Tools and policies for linguistic diversity

italiano english


Carlo Zoli - CEO Riccardo Capella - CTO


Iacopo Risi Amélie Ngantcha Matteo Rossi Silvia Randaccio

How did the project come about?

The project started as an experiment. Carlo Zoli, the founder, was working in a traditional IT company (He’s an electronic engineer) but he had an “insane” passion for languages and linguistics – during his university career he took a course on Russian language unbeknown to his father, and during his teen years he enjoyed Sardinian grammars and dictionaries as nighttime reading. So he persuaded his partners in the IT company that computational linguistics and lexicography were good investments for their business (actually, he was quite unsure about it!) and he, with the help of some colleagues, started developing a first draft of the electronic platform we have maintained and updated during the years and which is used by several working groups at the moment. Carlo got in contact with some language activists that he found in his researches and some of them accepted to participate in the project.

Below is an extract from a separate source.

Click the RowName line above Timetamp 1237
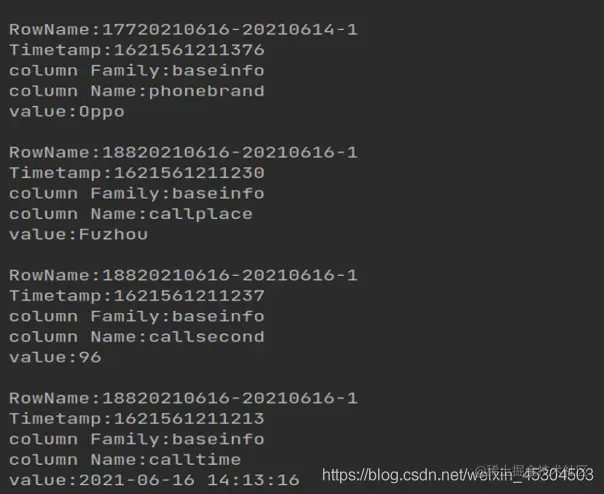 183,276
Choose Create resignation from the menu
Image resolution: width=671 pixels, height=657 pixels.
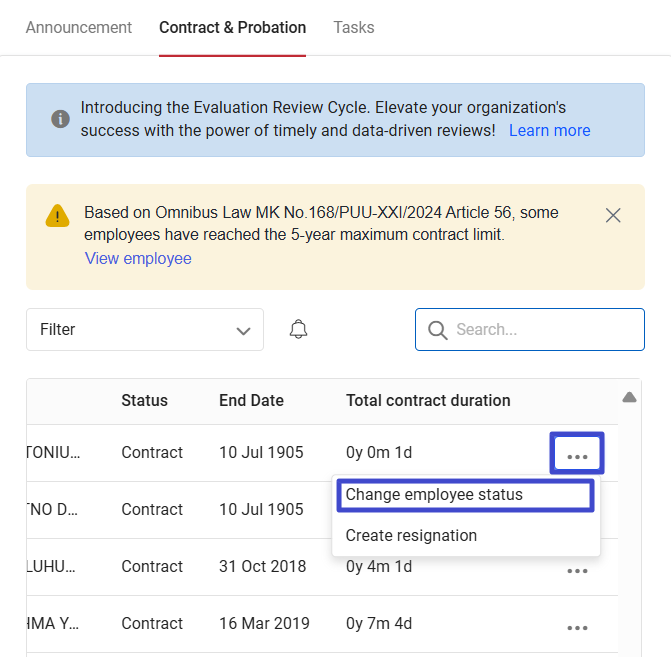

By the way, it may sound strange that a Florentine guy (which, by definition, should speak the only language variety which can be originally considered “Italian”) is so interested into minority languages. Well, as already said, from an early age Carlo was attracted by the magic of the the diversity of languages​​, by the fact that we can all talk about the world with different sounds, accents, intonation, words and structures. And he was also a little bit disappointed that, as a Florentine, he had only one language at disposal (even if he also had Romagnol ancestors). Carlo felt that there was an entire world in serious danger in our “Italian” culture which was forgetting minority languages and cultures in favor of a unitary tendency. This tendency is slowly reversing in recent years but when he was young the supposed Italian “dialects” (a misleading definition) were mostly denigrated. So he managed to make this passion into a job, together with his other interest - and topic of my formal studies: IT and communication technologies. Carlo also travels a lot, and everywhere he goes he tries to contrast the culture of monolingualism of the national language with the redemption of minority languages: this redemption should necessarily pass through a serious scientific approach, and through the introduction of these languages to modern and technologically advanced tools.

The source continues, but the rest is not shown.